CONSEGNA A →
Riscrivi il brano sul negozio nel Marais da "L’intenzione era quella" fino a "più palazzi residenziali." incluso, mettendo "libri" al posto di "giocattoli".
CONSEGNA B →
Indica se ciascuna affermazione concorda con il brano sul negozio nel Marais, rispondendo sì o no e citando le parole decisive del brano.
(i) Il lavoro si svolgeva in un negozio del Marais.
(ii) Il negozio si trovava nella parte nord del quartiere.
(iii) L'intenzione era di continuare a scrivere.
CONSEGNA C →
Rispondi a queste domande sul brano sul negozio nel Marais.
(i) Con quante persone diverse ci si proponeva di parlare durante il giorno?
(ii) Quando è iniziato il lavoro nel negozio?
(iii) Che cosa vendeva il negozietto?

DOCUMENTO →
- - - -

L’intenzione era quella di stare lontana dal computer, parlare con almeno cinque persone diverse durante il giorno, tornare a casa stanca e addormentarmi subito, imparare nuove cose, abbandonare la scrittura, almeno per un po’. Così l’anno scorso, ho iniziato a lavorare in un negozietto di giocattoli e accessori nel Marais, nella parte sud del quartiere, quella più discreta, con meno kebab e più gallerie, meno bar alla moda e più palazzi residenziali.

- - - -

MATERIALE FORNITO →
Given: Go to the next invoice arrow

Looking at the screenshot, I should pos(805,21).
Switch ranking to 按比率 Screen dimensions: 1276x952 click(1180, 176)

- - - -

RISPOSTA COMPLETA A →
L’intenzione era quella di stare lontana dal computer, parlare con almeno cinque persone diverse durante il giorno, tornare a casa stanca e addormentarmi subito, imparare nuove cose, abbandonare la scrittura, almeno per un po’. Così l’anno scorso, ho iniziato a lavorare in un negozietto di libri e accessori nel Marais, nella parte sud del quartiere, quella più discreta, con meno kebab e più gallerie, meno bar alla moda e più palazzi residenziali.

RISPOSTA COMPLETA B →
(i) Sì: "ho iniziato a lavorare in un negozietto di giocattoli e accessori nel Marais".
(ii) No: "nella parte sud del quartiere".
(iii) No: "abbandonare la scrittura, almeno per un po’".

RISPOSTA COMPLETA C →
(i) Con almeno cinque persone diverse.
(ii) L'anno scorso.
(iii) Giocattoli e accessori.